Abstract

ABSTRACT:

As the conditions for public deliberation are undergoing massive transitions, presidential rhetoric develops novel messaging tactics in order to remain visible and relevant in the multiple public spheres of present-day society. Recent work has demonstrated how the Obama and Trump administrations employ new digital platforms and how their communication interweaves with entertainment media formats. This article investigates an aspect of contemporary presidential rhetoric that so far has received far less attention: namely, its nonconventional use of fictionalized discourse. Drawing and elaborating on ongoing work in narrative theory on the rhetoric of fictionality, the aim of the article is to show how particular rhetorical practices, producing what I call metanoic reflexivity, have been employed by the Obama and Trump administrations. Metanoic reflexivity is a reading effect experienced when a rhetor's use of fictionality disrupts the audience's ascription of relevance to an act of communication.

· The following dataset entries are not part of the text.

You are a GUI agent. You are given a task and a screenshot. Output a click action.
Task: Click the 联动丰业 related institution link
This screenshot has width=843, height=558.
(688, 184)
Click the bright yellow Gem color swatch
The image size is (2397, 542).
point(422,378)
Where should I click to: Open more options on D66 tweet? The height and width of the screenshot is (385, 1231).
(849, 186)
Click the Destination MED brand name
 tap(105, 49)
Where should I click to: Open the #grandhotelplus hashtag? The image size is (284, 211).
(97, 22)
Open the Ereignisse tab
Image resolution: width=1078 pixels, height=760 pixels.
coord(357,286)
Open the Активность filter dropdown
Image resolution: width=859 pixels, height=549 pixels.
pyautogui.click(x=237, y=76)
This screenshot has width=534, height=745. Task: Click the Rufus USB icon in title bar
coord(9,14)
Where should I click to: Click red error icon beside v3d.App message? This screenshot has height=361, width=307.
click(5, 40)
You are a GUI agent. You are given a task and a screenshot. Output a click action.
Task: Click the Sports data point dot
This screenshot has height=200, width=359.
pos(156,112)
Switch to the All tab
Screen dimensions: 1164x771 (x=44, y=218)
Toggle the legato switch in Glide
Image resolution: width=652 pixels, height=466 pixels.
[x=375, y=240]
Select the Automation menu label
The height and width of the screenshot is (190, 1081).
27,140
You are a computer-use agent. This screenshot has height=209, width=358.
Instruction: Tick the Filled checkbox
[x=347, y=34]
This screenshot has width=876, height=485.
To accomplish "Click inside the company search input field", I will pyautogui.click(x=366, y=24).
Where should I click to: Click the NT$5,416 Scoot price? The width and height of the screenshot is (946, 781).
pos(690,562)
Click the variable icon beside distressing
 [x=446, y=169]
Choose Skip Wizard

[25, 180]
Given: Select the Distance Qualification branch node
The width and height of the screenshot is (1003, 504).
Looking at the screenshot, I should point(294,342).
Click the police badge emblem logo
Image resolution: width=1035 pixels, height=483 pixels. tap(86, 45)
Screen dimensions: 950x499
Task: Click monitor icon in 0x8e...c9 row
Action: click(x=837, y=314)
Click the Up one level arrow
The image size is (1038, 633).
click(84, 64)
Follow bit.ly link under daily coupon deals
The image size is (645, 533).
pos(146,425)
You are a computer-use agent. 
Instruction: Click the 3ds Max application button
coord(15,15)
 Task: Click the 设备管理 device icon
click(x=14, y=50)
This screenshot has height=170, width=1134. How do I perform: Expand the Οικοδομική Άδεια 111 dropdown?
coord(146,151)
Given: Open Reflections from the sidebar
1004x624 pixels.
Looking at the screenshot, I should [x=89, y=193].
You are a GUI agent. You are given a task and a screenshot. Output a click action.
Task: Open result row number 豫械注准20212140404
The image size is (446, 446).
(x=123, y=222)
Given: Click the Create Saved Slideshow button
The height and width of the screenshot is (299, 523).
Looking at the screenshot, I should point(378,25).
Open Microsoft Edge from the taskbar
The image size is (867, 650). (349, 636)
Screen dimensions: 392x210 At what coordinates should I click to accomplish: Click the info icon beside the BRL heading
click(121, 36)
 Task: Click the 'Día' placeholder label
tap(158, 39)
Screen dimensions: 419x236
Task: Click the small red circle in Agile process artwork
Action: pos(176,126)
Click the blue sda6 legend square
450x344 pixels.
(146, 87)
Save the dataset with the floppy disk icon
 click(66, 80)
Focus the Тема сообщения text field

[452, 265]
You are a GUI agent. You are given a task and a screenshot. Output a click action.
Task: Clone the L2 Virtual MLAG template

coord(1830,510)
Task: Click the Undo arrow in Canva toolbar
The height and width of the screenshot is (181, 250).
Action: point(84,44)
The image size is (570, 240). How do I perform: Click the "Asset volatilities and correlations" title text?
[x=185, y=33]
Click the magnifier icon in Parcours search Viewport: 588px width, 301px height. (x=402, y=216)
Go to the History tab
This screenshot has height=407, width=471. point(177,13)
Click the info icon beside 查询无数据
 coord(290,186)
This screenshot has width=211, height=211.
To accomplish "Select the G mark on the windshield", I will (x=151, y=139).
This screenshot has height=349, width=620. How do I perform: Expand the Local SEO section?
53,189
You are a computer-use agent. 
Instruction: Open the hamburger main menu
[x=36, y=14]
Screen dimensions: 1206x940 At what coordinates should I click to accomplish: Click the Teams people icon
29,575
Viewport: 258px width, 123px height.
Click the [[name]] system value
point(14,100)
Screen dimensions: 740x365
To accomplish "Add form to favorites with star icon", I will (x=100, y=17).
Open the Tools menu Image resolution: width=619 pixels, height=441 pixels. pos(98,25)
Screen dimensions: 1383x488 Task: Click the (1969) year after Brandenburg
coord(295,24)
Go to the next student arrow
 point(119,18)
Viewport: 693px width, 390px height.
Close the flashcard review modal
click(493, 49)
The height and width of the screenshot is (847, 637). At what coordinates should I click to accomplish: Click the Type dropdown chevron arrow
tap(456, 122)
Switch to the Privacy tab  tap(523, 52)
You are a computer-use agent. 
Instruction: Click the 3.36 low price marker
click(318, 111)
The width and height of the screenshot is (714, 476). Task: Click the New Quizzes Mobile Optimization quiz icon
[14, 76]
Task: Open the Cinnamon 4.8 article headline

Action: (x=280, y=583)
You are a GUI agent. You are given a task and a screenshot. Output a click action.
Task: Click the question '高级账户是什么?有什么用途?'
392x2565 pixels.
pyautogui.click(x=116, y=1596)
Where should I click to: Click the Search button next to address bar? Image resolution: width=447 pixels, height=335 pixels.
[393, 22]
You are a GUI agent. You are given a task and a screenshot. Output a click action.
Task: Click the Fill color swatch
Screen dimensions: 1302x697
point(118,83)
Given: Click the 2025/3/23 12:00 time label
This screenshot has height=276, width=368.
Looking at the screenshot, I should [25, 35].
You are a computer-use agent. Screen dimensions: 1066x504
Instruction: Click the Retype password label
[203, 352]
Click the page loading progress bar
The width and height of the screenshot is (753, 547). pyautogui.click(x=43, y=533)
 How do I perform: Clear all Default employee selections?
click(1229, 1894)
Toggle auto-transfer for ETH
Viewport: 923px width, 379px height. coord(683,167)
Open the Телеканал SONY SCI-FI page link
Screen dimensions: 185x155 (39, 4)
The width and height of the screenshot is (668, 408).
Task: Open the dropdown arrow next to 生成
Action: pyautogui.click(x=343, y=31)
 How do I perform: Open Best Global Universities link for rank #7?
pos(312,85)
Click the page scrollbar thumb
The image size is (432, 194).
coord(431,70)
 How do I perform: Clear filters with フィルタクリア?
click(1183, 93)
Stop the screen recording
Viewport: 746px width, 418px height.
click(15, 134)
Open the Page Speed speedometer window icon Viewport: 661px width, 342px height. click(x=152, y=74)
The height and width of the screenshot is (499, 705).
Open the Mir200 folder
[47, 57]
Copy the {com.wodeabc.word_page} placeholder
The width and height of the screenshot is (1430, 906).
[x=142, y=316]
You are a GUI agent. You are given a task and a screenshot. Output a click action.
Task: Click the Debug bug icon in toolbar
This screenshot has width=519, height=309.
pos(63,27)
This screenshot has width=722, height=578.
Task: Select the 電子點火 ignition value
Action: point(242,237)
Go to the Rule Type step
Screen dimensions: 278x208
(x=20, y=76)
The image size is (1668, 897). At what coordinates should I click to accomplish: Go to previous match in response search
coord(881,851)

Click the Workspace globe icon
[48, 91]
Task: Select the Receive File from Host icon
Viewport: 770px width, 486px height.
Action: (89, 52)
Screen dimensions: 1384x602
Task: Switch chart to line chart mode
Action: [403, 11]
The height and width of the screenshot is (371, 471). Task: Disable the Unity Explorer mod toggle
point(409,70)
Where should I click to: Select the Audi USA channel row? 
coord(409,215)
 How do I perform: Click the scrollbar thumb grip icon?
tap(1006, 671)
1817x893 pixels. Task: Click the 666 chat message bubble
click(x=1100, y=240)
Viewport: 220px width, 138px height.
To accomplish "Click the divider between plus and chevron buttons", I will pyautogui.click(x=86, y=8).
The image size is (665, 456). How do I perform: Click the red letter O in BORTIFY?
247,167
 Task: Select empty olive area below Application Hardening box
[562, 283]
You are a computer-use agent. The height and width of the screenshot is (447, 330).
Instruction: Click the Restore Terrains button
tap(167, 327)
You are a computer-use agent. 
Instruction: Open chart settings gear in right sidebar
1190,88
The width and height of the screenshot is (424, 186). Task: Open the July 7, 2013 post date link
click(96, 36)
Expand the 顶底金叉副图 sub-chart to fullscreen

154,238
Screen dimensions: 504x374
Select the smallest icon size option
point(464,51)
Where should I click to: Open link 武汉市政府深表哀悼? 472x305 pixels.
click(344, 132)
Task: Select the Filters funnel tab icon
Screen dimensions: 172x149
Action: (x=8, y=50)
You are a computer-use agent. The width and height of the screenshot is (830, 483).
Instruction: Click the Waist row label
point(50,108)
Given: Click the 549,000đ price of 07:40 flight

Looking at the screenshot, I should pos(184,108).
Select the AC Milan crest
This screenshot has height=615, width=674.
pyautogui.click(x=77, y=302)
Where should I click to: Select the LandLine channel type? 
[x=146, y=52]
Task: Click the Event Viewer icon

Through readings of such effects in Barack Obama's and Donald Trump's rhetorics, the article makes two arguments. Firstly, that metanoic reflexivity, by disrupting processes of generic ascription, offers a window into how and why a given public sphere distinguishes the invented from the referential. Secondly, that Obama's experiments with fictionality take place according to meticulous designs which ultimately reinstate stable distinctions between the invented, the feigned, and the authentic, whereas Trump's experiments permanently invite mutually exclusive ascriptions of relevance, thereby extending doubts about intention indefinitely.